### Supplied text
Hangzhou Dianzi University
- Former names: 杭州电子工业学院 Hangzhou Institute of Electrical Engineering
- Motto: Unity, diligence, truth-seeking, and innovation
- Type: Public
- Established: 1956
- President: Chen Jiming
- Academic staff: approx 2,700
- Students: approx 28,000
- Location: Hangzhou, Zhejiang, China
- Campus: 5 campuses
- Website: en.hdu.edu.cn

= Hangzhou Dianzi University =

Provincial public university in Hangzhou, Zhejiang, China

Hangzhou Dianzi University (HDU; 杭州电子科技大学 (Hángzhōu diànzǐ kējì dàxué, Hangzhou Electronic Science and Technology University)) is a provincial public university in Hangzhou, Zhejiang, China. It is affiliated with the Province of Zhejiang, and co-funded by the Zhejiang Provincial People's Government and SASTIND.

The earliest predecessor of the school was founded in 1956 and was originally named Hangzhou Aviation Industry Finance and Economics School (杭州航空工业财经学校). Later, it was renamed Hangzhou Aviation Industry School (杭州航空工业学校), Zhejiang Electrical Machine Vocational School (浙江电机专科学校), Zhejiang Mechanical Industry School (浙江机械工业学校), Hangzhou Radio Industry Management School (杭州无线电工业管理学校), and Hangzhou Radio Industry School (杭州无线电工业学校). In 1980, the school was renamed Hangzhou Electronic Industry College (杭州电子工业学院). In 2003, the then Hangzhou Publishing School (杭州出版学校) was merged into the school. In 2004, the school was granted university status and was renamed Hangzhou Electronic Science and Technology University (杭州电子科技大学).

==History==

There are three phases in the development of Hangzhou Dianzi University.

Zhejiang Electrical College

Hangzhou Dianzi University, initially known as Aviation Industry Finance School, was established in March 1956, and it was affiliated with the Second Ministry of Machine Building.

In June 1958, the school changed its name to Hangzhou Aviation Industry School, under the administration of the First Ministry of Machine Building.

In December 1958, the school was assigned to Zhejiang province, and it merged with the Motor Division of Zhejiang Machinery College (now Zhejiang Institute of Mechanical and Electrical Engineering) into Zhejiang Electrical College, under the administration Zhejiang Provincial Machinery Agency.

In April 1961, the school changed its name to Zhejiang Machinery Industry School, under the administration of Zhejiang Provincial Machinery Department.

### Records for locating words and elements
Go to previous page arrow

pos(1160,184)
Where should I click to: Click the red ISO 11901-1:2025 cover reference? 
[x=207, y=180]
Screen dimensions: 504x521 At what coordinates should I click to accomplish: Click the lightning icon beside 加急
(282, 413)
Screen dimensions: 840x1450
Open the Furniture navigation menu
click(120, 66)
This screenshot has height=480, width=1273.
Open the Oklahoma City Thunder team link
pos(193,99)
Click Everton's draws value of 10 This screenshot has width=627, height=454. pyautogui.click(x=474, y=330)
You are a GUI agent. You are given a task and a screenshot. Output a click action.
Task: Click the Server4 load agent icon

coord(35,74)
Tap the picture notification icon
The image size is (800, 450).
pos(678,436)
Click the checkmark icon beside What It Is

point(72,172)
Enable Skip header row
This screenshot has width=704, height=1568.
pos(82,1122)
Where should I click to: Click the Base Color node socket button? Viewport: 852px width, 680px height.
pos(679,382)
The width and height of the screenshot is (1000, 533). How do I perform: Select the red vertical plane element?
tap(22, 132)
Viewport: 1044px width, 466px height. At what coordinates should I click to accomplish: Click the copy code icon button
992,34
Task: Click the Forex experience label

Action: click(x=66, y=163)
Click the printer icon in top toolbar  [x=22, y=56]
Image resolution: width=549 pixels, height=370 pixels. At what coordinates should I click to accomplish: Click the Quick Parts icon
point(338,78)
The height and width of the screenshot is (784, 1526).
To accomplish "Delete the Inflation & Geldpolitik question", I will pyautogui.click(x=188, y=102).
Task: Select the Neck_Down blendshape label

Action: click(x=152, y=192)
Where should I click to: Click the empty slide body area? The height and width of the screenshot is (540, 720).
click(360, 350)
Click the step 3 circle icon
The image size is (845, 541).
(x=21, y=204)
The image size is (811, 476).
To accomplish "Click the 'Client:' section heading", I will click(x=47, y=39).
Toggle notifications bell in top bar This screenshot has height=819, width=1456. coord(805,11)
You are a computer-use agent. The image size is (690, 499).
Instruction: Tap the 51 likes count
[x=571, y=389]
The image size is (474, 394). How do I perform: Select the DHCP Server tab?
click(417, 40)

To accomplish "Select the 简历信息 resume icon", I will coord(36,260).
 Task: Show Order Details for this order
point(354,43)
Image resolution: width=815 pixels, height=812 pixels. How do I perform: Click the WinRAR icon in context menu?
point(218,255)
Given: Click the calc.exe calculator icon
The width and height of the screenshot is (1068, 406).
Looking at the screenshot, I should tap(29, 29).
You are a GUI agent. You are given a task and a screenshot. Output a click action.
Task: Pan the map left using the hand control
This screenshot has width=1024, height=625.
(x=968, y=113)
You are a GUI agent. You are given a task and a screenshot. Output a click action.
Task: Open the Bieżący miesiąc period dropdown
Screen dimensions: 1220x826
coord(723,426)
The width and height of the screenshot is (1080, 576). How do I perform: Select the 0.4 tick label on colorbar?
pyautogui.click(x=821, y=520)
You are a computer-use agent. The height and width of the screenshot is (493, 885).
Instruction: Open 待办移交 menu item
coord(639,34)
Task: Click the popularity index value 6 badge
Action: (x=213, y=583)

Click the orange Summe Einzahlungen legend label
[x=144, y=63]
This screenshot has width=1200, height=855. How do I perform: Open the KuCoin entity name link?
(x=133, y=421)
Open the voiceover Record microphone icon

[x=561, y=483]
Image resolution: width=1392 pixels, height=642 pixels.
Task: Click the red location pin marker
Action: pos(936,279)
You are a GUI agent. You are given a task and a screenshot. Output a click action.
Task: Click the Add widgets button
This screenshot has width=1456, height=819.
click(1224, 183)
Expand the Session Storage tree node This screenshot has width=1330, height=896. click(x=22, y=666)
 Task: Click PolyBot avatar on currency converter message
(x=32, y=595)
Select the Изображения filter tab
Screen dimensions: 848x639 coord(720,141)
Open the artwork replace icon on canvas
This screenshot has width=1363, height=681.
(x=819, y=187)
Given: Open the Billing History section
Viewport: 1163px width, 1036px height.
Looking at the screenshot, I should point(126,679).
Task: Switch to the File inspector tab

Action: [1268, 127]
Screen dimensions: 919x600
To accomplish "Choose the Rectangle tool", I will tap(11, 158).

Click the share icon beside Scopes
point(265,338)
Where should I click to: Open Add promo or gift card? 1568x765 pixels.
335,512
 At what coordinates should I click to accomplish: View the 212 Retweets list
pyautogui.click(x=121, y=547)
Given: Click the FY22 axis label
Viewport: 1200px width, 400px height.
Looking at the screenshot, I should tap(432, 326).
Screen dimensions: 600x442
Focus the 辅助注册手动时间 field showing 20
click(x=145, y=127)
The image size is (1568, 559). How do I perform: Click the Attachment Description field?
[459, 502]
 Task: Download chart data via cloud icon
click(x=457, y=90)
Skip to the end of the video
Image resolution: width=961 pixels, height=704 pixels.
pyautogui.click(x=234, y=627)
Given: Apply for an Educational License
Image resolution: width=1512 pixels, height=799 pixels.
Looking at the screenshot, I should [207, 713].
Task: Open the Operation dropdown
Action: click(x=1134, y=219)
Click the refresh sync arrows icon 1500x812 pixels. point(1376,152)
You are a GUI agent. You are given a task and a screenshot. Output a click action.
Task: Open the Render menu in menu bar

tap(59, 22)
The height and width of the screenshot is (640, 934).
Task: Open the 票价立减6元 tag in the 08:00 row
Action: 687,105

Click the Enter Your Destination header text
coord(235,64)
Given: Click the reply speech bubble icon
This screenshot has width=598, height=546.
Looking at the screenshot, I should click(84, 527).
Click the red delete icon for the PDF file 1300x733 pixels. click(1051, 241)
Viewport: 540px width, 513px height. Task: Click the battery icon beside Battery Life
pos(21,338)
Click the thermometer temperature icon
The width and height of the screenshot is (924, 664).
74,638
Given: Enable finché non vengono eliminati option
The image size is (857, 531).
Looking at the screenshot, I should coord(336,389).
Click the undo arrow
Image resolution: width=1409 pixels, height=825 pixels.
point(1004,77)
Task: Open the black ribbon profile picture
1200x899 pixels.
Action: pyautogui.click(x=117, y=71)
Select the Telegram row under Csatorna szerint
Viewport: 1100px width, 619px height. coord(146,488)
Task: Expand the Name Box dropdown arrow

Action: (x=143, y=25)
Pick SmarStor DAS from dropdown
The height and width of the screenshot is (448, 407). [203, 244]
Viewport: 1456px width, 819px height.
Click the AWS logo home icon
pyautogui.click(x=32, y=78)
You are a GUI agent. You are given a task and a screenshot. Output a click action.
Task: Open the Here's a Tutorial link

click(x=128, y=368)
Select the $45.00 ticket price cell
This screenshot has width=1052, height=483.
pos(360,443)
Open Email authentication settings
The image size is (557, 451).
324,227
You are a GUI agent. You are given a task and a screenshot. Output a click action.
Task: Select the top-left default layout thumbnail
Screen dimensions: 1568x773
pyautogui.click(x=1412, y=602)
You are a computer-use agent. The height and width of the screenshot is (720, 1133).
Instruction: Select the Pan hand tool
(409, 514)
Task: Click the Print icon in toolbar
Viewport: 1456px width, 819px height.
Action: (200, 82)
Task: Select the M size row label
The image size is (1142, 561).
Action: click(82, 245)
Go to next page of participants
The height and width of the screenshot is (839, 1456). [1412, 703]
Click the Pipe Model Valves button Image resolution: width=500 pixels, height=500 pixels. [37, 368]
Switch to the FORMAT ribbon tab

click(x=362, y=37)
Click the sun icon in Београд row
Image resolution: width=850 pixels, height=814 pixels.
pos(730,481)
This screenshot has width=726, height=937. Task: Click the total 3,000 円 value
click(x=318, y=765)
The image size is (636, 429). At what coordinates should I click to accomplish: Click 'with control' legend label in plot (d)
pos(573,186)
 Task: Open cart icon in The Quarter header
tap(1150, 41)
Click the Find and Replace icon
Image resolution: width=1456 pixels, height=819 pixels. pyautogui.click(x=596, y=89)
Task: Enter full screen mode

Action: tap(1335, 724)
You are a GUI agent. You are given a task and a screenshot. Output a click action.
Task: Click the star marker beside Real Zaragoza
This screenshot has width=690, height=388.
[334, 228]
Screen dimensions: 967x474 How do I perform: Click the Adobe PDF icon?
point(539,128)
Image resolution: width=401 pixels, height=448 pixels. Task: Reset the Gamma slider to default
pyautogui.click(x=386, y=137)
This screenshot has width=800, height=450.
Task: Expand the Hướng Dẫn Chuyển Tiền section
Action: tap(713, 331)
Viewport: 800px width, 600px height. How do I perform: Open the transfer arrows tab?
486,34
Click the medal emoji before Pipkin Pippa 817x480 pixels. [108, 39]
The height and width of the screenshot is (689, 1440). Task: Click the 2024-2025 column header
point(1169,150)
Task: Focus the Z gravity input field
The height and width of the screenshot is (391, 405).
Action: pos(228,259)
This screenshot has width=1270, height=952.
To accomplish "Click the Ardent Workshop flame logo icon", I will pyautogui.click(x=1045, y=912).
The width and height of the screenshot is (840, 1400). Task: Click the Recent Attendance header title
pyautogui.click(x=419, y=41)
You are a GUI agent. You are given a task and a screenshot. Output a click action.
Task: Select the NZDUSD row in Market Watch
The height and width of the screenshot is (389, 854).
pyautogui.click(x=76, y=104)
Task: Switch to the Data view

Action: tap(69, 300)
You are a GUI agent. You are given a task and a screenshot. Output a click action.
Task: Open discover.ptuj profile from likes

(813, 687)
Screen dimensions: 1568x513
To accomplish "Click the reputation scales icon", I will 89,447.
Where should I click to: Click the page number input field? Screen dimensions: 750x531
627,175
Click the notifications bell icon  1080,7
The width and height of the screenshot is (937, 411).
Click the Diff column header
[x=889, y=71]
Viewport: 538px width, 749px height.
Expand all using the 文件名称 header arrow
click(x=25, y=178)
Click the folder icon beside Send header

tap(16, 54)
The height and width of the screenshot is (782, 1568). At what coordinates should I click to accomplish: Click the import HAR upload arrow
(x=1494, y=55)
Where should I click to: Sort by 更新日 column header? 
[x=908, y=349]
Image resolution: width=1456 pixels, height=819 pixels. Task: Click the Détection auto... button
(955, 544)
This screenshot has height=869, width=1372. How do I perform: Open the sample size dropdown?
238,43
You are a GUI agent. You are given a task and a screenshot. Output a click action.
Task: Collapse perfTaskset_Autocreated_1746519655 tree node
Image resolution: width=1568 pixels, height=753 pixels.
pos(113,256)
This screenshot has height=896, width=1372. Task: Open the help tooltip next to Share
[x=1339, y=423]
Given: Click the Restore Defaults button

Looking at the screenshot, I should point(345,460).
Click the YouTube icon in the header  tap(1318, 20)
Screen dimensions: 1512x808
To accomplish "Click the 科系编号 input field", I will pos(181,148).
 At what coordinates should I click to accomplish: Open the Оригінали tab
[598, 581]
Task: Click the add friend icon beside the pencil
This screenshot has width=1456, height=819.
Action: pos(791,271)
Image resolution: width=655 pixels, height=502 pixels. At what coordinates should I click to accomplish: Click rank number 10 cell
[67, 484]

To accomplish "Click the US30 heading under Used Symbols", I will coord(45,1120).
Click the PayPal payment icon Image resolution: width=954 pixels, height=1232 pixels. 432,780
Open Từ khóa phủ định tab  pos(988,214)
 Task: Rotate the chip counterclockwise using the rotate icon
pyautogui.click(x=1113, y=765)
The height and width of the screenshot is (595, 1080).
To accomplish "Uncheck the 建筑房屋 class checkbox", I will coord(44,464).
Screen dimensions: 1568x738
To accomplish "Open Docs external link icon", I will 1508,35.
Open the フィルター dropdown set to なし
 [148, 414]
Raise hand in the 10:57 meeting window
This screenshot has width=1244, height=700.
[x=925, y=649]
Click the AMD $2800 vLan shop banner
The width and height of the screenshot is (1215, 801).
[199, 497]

### Problems to work on
[1] In what year was the school granted university status, according to the Hangzhou Dianzi University profile?
[2] Print the stretch of the Hangzhou Dianzi University profile from "Hangzhou Dianzi University (HDU;" through "Government and SASTIND.".
Rely only on the Hangzhou Dianzi University profile when responding.

### Task responses
[1] 2004

[2]
Hangzhou Dianzi University (HDU; 杭州电子科技大学 (Hángzhōu diànzǐ kējì dàxué, Hangzhou Electronic Science and Technology University)) is a provincial public university in Hangzhou, Zhejiang, China. It is affiliated with the Province of Zhejiang, and co-funded by the Zhejiang Provincial People's Government and SASTIND.